In addition, all regions recorded strong growth. In Europe, the largest region (accounting for almost 50 percent of sales), organic growth amounted to 9.1 percent. Double-digit sales growth was achieved in Switzerland, Italy, the UK and Eastern Europe, for example. "Solid growth" is reported for the important markets of Germany and France.

The second-largest region, North America, also grew significantly by 11 percent (sales contribution of a good 40 percent). All subsidiaries - including the Russell Stover brand, which had previously struggled - reported "strong growth" compared to the previous year.

Analysts had previously expected lower growth rates for both Europe and North America than Lindt has now achieved. In contrast, growth in the "Rest of the World" was slightly below expectations at 12.9 percent (AWP consensus: 13.1 percent). However, the management emphasizes in the press release that the strongest growth was recorded in this region. With a turnover of 0.68 billion, this business accounted for a good 13% of Group turnover, with Australia reportedly being the country with the highest turnover.

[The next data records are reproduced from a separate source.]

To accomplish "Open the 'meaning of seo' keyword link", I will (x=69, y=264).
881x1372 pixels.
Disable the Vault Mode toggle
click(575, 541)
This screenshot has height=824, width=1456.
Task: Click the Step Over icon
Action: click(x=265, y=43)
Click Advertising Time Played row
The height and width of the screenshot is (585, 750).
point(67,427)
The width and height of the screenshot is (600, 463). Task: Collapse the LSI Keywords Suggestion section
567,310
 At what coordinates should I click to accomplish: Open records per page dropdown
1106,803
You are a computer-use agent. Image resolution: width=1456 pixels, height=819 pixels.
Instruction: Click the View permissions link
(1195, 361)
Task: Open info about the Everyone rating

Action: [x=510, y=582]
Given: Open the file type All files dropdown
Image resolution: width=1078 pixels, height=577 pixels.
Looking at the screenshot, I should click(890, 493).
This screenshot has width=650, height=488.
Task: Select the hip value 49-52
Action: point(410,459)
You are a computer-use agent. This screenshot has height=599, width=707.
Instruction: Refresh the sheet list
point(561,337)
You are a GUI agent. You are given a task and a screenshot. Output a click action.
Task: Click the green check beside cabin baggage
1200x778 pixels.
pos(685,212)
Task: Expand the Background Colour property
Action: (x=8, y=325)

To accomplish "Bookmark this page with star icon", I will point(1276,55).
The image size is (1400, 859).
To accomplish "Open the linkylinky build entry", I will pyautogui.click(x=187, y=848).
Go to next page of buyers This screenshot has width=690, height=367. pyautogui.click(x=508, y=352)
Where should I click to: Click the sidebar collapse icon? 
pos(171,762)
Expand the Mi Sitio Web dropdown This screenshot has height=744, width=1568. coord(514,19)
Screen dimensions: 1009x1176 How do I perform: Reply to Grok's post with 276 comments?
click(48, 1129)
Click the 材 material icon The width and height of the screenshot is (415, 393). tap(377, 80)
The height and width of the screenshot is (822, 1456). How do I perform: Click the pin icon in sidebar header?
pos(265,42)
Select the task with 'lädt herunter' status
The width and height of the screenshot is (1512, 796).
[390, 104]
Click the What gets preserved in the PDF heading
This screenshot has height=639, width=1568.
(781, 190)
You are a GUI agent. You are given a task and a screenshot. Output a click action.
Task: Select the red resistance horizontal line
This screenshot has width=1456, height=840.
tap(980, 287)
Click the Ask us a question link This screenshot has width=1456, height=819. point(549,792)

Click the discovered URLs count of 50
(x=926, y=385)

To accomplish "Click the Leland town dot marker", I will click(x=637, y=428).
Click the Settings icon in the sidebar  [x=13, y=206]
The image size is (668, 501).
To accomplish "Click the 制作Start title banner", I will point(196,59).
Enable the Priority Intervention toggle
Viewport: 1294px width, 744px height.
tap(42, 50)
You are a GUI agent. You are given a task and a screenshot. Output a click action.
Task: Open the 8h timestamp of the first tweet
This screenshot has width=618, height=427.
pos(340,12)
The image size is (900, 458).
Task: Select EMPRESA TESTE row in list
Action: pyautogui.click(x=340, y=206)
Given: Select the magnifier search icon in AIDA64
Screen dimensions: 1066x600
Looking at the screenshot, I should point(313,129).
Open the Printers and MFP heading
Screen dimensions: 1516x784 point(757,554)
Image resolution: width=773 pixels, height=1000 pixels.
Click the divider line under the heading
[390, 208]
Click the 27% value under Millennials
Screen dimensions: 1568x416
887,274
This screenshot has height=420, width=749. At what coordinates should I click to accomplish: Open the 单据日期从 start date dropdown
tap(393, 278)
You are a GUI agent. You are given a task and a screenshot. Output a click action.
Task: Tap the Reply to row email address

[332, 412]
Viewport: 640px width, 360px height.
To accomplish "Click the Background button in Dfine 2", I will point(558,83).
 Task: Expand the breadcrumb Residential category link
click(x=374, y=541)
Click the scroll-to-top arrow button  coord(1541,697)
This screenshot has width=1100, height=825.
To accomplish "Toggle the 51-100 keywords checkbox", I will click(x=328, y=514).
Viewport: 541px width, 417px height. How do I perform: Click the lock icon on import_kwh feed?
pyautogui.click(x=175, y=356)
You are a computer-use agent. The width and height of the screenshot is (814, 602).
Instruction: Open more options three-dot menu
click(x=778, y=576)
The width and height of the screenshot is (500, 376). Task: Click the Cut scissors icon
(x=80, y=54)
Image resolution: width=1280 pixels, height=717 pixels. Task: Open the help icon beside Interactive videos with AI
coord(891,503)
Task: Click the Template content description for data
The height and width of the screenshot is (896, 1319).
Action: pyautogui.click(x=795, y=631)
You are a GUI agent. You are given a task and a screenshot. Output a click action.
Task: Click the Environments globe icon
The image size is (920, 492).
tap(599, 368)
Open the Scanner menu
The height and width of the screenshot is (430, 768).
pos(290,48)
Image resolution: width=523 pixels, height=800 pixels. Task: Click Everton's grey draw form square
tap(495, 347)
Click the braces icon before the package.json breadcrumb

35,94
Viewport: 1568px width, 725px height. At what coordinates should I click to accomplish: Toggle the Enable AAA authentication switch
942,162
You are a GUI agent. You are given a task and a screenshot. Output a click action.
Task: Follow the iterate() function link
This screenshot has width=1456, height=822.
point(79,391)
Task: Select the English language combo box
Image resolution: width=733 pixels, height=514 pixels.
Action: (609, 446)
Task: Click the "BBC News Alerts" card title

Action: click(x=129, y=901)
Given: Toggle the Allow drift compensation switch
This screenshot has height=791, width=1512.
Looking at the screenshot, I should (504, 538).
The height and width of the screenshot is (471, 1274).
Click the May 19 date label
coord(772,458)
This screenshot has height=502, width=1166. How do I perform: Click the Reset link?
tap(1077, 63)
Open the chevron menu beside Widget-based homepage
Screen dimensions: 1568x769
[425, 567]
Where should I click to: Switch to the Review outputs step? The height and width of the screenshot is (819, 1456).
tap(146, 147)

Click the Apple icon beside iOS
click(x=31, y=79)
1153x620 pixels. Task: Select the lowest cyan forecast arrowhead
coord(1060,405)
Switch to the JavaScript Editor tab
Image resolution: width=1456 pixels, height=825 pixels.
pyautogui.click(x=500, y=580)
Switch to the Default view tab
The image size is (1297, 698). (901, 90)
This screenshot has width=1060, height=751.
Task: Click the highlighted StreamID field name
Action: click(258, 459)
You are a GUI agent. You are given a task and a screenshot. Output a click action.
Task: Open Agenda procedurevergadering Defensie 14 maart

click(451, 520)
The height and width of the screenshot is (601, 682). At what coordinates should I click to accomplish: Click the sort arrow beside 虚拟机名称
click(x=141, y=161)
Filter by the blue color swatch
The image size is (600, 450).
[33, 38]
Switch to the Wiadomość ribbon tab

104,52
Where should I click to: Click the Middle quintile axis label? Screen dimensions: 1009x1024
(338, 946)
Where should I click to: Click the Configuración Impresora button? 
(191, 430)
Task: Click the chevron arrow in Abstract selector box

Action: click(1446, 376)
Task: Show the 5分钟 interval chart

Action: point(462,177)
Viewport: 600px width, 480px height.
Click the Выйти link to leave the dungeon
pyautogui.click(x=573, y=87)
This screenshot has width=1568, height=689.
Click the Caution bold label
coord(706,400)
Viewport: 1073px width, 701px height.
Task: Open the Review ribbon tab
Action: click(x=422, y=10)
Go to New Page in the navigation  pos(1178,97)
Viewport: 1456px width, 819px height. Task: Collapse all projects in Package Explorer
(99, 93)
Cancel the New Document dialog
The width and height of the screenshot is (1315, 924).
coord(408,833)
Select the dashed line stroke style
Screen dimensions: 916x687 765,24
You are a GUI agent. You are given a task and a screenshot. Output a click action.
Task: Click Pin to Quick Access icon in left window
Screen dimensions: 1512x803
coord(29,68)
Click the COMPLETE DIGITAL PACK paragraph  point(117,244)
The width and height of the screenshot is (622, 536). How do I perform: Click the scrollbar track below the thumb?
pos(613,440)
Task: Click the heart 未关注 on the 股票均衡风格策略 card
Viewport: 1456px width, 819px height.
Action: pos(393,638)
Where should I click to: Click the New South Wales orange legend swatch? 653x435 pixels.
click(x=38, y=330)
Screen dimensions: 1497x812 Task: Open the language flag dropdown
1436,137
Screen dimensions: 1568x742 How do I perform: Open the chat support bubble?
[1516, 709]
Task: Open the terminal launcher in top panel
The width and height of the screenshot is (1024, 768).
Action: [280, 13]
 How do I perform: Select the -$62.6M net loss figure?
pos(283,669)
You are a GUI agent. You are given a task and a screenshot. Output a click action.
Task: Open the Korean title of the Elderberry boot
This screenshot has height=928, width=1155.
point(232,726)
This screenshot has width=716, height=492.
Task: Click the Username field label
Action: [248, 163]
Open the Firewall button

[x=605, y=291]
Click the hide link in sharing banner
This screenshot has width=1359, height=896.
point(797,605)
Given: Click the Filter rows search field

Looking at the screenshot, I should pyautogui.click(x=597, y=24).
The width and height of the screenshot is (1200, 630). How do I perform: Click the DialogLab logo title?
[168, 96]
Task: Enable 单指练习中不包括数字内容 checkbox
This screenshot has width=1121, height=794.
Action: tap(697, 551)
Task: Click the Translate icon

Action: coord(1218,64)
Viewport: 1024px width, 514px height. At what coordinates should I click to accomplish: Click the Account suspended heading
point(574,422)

Low taxes will boost profits

Lindt & Sprüngli has not yet announced its profit figures. They will be published together with the annual results in the spring. However, the company states in the press release that it is confident of achieving an EBIT margin of around 15.5 percent. This is at the upper end of the previously targeted margin of 15.3 to 15.5 percent.

In terms of net profit, the management expects "a significant, one-off positive effect, which will lead to a one-off tax rate of less than 15 percent", according to the press release. The reason for this is the introduction of global minimum taxation and the "Tax Reform and AHV Financing" (STAF) bill in Switzerland.

This positive effect will have no impact on free cash flow in the 2023 financial year. According to a presentation published with the half-year results last July, the tax rate is expected to normalize again to around 23 to 25 percent.

Meanwhile, the company confirms its outlook for the current year. Those responsible see sales growth of 6 to 8 percent and an improvement in the operating profit margin of 20 and 40 basis points. The company is therefore expected to develop in line with its medium-term targets.